Setting Up a Nursery Water Brooder
The HARI Aqua Brooder
This system has been successfully used at the HARI for many years. In order to provide the ideal environment for the hatching process and neonatal care, a system using wet-bulb heating was assembled using articles already available and manufactured for the pet market.
Having a heat source generated by heated water provides the humidity necessary for the hatching process. Artificially incubated eggs are removed from the incubator after the first sign of pipping is observed and the rest of the hatching process takes place in this unit.
In order to achieve the desired humidity and temperature, a towel is placed over the unit and can be adjusted to maintain the temperature & humidity desired. This unit also provides greater chances of success when forced to intervene and assist the hatching process. When the developmental stage of the egg reaches draw down and the egg starts the pipping process, transfer to this unit is ideal. If left in the incubator along with other eggs, the turning mechanism cannot be stopped, nor can you risk opening the incubator frequently to closely monitor the hatching process; temperature and humidity fluctuation could endanger the viability or development of the other eggs. Have an aqua brooder installed and operating at all times so that you are ready for the neglected parent raised chick, unexpected hatching or assist hatching intervention.
In order to maintain the desired temperature the chicks are placed in the floating 2.5 gal. aquarium inside of a smaller container. It is essential to monitor the temperature within the floating aquarium in order to have the accurate reading of the chicks’ environment.
This dual-purpose unit also serves as an ideal nursery for neonates. The environment provides the humidity required to maintain proper hydration of neonates, essential to ensure digestive motility and absorption.
- This unit offers superior humidity directly surrounding the chicks. The removable glass door on the front panel of the terrarium allows the humidity generated by the heated water below to have direct contact with the chicks environment.
- Another advantage is that the blanket no longer needs to be removed to have access to the chick. It used to be difficult to monitor and maintain the perfect temperature when the blanket would get moved every time we had to monitor or feed the chick. The positioning of the blanket plays a crucial role in maintaining the perfect environment.

Recorded data –
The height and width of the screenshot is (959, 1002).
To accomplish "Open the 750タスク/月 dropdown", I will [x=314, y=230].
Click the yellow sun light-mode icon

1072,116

To do –
1 > Write out the part of the water brooder passage starting with "This dual-purpose unit" and going on through "the perfect environment.".
2 > Carry the water brooder passage forward from its last sentence.
This data comes from a separate source, not from the water brooder passage.

Task-by-task results –
1 >
This dual-purpose unit also serves as an ideal nursery for neonates. The environment provides the humidity required to maintain proper hydration of neonates, essential to ensure digestive motility and absorption.
- This unit offers superior humidity directly surrounding the chicks. The removable glass door on the front panel of the terrarium allows the humidity generated by the heated water below to have direct contact with the chicks environment.
- Another advantage is that the blanket no longer needs to be removed to have access to the chick. It used to be difficult to monitor and maintain the perfect temperature when the blanket would get moved every time we had to monitor or feed the chick. The positioning of the blanket plays a crucial role in maintaining the perfect environment.

2 >
- The size of this unit easily accommodates 2 chicks at once.
• 10 gal. Aquarium
• 2.5 or 5 gal aquarium
• Thermal Compact completely submersible aquarium heater
• ¼ cup of Safety salt
• Rigid plastic container
• Screen top (terrarium)
- Monitor the water level to prevent the floating aquarium within from tipping over. The water level should be barely an inch above the water heater.
- ¼ cup of Safety Salt added to the water will prevent bacteria from growing in this unit, although we recommend the unit be dismantled every week, disinfected and dried in the sunlight to rid any bacterial formations none the less. HARI is presently testing the use of natural liquid bleach in highly diluted concentrations and Oxyfresh for a more effective bacterial growth inhibitor.
- The size of the interior floating aquarium will depend on the size and species kept in this unit. When the hatchling is a few days old, we place a small towel or stuffed animal in the aquarium so that he can lean up against or snuggle up to it. Make sure the inside aquarium in not too restraining. Replace with the 5 gal. aquarium to allow the chick to be kept in this unit longer.
- The aquarium water heater should not be exposed to the air. Read instructions carefully. Always maintain a minimum of water over the installed heater. Water will quickly evaporate!
- Maintaining a stable temperature and humidity will be easier to achieve if the unit is placed in a small nursery room, where minimal heat fluctuations are present. Do not place under an air vent. Set up the unit in advance and take a day or 2 to monitor and record the temperature and humidity at different times throughout the day.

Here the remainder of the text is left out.